Riverview Law would not exist if the Alternative Business Structure (ABS) model had not been introduced in England and Wales. Our legislators and regulators must take great credit for opening the legal market in this way. It has sparked innovation and real competition. It has brought new players into the market. It is providing more choice to customers. Customers are the winners and this is as it should be. But, while the ABS ‘moment’ provided the key to the legal market door, it is customers who have actually opened it. It is customers who are the real change agents when they engage ABS’s and embrace technology. As they embrace data, and turn legal data into business insights, customers will drive real change and competition, and innovation will accelerate.

What is the biggest misconception you see there being when it comes to legal technology?

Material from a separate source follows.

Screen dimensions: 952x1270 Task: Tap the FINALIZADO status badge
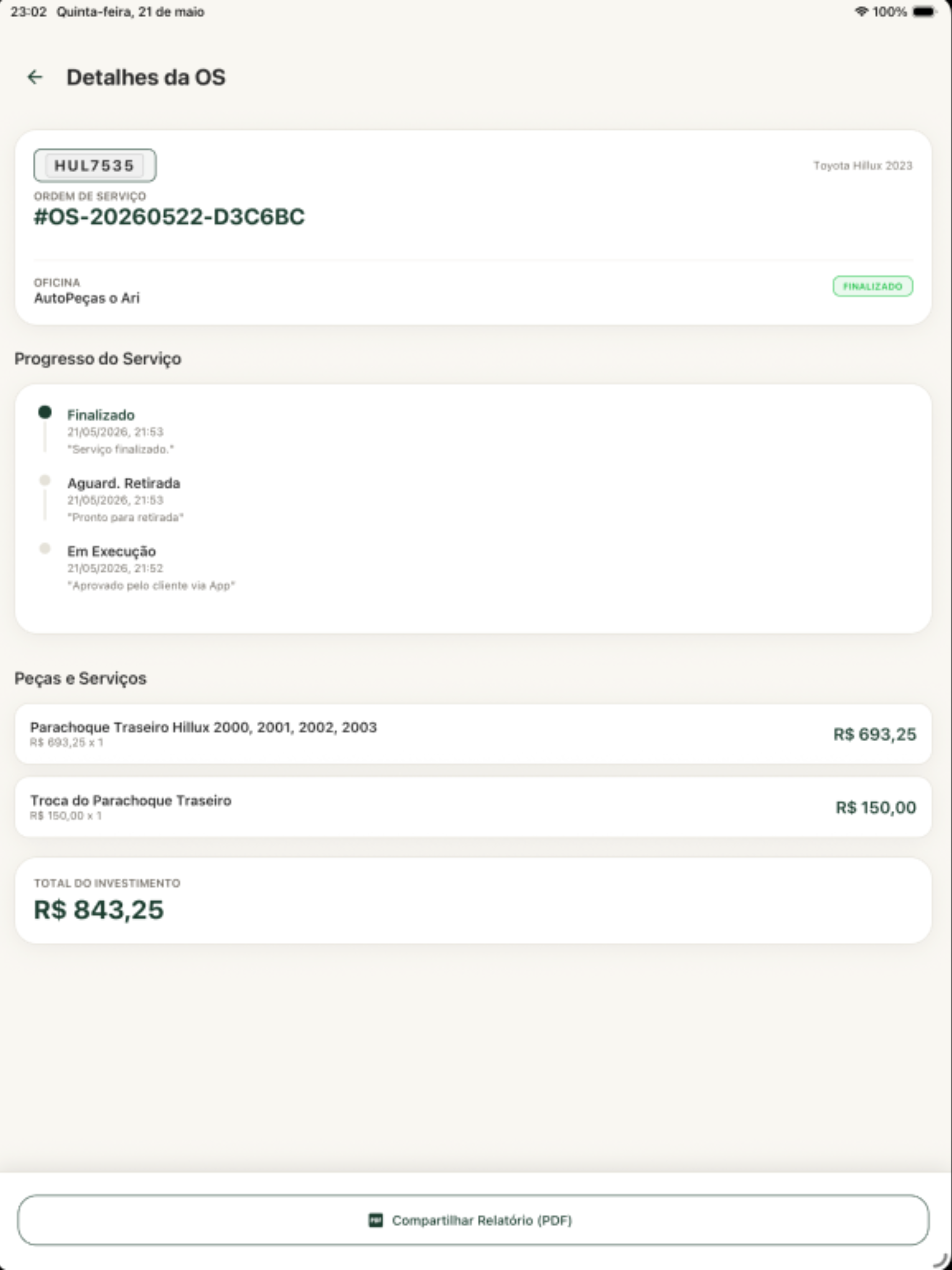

There are so many. Talking about legal technology not business technology; legal is not an island, it is part of an end-to-end process. The lawyer belief that MVP stands for Maximum (not Minimum) Viable Product. The focus on ‘shiny toys’ and ‘point solutions’ rather than on practical, executable technology platforms that make a difference. The focus on AI when most organisations haven’t even got a handle on the foundational basics such as instruction management and allocation; after all, how can you evolve your operating model if you do not know what work you have, where it has come from, who you allocated it to, where it is in the process and why you closed it? Organizations that seek technology first without starting with ‘… what problem are we trying to solve? Technology vendors who sell visions rather than existing deliverables. I’ll stop now!  

What lessons do you think legal services providers in the UK could offer to law service providers in the US?
None. I am quite happy if US providers ignore developments in the UK and around the world. As they ignore them (and, of course, not all US law providers ignore them!) customers increasingly vote with their wallets.